* **Dataset entries**
○ ○ ○ ○ ○
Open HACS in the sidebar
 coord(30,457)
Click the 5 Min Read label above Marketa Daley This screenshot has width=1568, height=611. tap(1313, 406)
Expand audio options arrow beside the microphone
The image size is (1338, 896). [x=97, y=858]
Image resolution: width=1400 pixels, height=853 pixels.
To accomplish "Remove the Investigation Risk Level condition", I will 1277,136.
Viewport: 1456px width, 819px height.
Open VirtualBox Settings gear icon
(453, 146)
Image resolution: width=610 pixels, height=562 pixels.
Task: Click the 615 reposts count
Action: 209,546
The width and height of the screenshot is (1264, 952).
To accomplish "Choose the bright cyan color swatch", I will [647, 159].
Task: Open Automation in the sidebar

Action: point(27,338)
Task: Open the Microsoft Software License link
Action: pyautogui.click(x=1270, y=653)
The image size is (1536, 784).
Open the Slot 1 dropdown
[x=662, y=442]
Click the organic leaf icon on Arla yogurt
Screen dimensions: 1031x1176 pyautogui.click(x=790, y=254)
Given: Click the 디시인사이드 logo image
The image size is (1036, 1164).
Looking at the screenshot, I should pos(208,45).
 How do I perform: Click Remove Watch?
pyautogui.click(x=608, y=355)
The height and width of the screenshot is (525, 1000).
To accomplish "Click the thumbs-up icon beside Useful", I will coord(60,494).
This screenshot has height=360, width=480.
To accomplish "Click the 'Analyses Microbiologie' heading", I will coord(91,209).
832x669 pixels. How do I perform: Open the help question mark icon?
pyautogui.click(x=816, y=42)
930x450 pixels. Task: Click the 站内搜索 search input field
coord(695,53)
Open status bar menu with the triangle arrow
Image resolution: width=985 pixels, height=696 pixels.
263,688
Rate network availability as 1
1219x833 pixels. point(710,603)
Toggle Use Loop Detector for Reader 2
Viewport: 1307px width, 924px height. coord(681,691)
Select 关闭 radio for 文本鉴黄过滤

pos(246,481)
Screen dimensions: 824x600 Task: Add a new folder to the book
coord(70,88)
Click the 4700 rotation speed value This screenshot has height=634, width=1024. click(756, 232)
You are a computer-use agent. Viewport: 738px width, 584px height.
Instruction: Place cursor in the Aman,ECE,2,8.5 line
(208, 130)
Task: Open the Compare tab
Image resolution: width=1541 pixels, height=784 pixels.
○ ○ ○ ○ ○
* **TASK INSTRUCTIONS**
Copy every record verbatim.

* **REPLY TO THE TASK**
Open HACS in the sidebar
 coord(30,457)
Click the 5 Min Read label above Marketa Daley This screenshot has width=1568, height=611. tap(1313, 406)
Expand audio options arrow beside the microphone
The image size is (1338, 896). [x=97, y=858]
Image resolution: width=1400 pixels, height=853 pixels.
To accomplish "Remove the Investigation Risk Level condition", I will 1277,136.
Viewport: 1456px width, 819px height.
Open VirtualBox Settings gear icon
(453, 146)
Image resolution: width=610 pixels, height=562 pixels.
Task: Click the 615 reposts count
Action: 209,546
The width and height of the screenshot is (1264, 952).
To accomplish "Choose the bright cyan color swatch", I will [647, 159].
Task: Open Automation in the sidebar

Action: point(27,338)
Task: Open the Microsoft Software License link
Action: pyautogui.click(x=1270, y=653)
The image size is (1536, 784).
Open the Slot 1 dropdown
[x=662, y=442]
Click the organic leaf icon on Arla yogurt
Screen dimensions: 1031x1176 pyautogui.click(x=790, y=254)
Given: Click the 디시인사이드 logo image
The image size is (1036, 1164).
Looking at the screenshot, I should pos(208,45).
 How do I perform: Click Remove Watch?
pyautogui.click(x=608, y=355)
The height and width of the screenshot is (525, 1000).
To accomplish "Click the thumbs-up icon beside Useful", I will coord(60,494).
This screenshot has height=360, width=480.
To accomplish "Click the 'Analyses Microbiologie' heading", I will coord(91,209).
832x669 pixels. How do I perform: Open the help question mark icon?
pyautogui.click(x=816, y=42)
930x450 pixels. Task: Click the 站内搜索 search input field
coord(695,53)
Open status bar menu with the triangle arrow
Image resolution: width=985 pixels, height=696 pixels.
263,688
Rate network availability as 1
1219x833 pixels. point(710,603)
Toggle Use Loop Detector for Reader 2
Viewport: 1307px width, 924px height. coord(681,691)
Select 关闭 radio for 文本鉴黄过滤

pos(246,481)
Screen dimensions: 824x600 Task: Add a new folder to the book
coord(70,88)
Click the 4700 rotation speed value This screenshot has height=634, width=1024. click(756, 232)
You are a computer-use agent. Viewport: 738px width, 584px height.
Instruction: Place cursor in the Aman,ECE,2,8.5 line
(208, 130)
Task: Open the Compare tab
Image resolution: width=1541 pixels, height=784 pixels.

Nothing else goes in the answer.